> [TASK PROMPT]: If a line in the data has the string "will", please show it.

** Opening RECORD EXCERPTS block **

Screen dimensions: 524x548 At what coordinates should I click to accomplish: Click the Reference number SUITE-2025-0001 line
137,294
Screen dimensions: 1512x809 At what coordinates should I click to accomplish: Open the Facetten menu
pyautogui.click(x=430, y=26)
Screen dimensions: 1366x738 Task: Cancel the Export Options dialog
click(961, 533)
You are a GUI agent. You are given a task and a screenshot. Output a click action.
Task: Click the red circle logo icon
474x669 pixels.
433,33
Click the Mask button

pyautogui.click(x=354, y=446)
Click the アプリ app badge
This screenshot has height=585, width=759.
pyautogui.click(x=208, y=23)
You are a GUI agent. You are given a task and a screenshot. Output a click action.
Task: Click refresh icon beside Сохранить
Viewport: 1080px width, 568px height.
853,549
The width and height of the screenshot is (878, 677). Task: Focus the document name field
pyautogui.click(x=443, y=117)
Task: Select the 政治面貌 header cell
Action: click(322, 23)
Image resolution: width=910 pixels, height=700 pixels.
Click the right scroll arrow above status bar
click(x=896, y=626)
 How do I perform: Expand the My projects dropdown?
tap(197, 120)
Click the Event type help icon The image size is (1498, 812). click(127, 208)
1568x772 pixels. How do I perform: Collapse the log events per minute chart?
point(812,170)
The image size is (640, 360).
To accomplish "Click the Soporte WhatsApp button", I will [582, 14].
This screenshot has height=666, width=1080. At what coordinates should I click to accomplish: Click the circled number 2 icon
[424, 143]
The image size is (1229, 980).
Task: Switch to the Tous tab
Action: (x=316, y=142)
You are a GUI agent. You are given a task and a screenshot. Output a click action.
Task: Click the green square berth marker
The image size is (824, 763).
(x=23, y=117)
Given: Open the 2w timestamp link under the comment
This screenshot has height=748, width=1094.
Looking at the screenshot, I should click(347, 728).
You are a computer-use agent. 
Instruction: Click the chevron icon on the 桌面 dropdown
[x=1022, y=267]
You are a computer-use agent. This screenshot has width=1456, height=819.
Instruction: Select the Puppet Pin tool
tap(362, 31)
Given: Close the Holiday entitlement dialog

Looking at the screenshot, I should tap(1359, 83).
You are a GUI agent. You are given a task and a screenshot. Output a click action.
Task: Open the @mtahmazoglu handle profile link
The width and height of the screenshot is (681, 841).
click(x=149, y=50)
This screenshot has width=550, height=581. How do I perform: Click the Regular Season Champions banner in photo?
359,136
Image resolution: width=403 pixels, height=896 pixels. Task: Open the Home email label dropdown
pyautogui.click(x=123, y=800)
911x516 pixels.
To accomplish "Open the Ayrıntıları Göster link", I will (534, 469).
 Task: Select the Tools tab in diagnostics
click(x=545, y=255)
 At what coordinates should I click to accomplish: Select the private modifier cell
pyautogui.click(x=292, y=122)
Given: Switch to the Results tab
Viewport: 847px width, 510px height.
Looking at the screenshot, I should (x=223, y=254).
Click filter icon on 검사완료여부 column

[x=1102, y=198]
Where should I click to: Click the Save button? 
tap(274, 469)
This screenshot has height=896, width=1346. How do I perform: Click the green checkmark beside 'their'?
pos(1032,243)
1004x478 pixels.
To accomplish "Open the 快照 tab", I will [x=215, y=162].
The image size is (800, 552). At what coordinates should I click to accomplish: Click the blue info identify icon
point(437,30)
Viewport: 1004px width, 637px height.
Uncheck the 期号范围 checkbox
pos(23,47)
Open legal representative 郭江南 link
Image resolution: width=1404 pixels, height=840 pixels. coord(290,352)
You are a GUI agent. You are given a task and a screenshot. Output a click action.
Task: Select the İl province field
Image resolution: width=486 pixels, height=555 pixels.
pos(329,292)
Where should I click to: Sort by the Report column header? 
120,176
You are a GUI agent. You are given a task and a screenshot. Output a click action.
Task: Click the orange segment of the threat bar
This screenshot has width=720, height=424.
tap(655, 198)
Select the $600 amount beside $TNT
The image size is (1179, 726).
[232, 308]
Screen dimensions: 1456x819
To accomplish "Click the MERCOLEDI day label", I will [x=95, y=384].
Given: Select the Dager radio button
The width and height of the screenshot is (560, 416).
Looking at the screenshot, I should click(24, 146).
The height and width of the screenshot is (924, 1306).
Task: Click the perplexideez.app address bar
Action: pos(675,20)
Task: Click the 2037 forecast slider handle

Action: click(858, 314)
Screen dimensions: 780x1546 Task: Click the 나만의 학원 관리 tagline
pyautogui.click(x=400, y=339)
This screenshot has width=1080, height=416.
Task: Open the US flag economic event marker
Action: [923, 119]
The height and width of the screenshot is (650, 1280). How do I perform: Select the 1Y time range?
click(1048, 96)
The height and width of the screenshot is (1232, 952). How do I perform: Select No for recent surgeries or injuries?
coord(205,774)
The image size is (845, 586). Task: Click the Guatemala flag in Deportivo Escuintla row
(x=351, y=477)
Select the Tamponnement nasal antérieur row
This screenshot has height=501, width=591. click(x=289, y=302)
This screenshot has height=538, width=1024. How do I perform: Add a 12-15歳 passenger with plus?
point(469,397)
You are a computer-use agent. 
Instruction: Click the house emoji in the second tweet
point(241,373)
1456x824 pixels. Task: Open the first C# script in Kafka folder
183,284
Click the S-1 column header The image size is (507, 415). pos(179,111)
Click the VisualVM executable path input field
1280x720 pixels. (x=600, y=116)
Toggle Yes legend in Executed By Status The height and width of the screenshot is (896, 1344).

** Closing RECORD EXCERPTS block **

> [ANSWER AREA]:
To accomplish "Click the Soporte WhatsApp button", I will [582, 14].
To accomplish "Open the Ayrıntıları Göster link", I will (534, 469).
To accomplish "Open the 快照 tab", I will [x=215, y=162].
To accomplish "Click the MERCOLEDI day label", I will [x=95, y=384].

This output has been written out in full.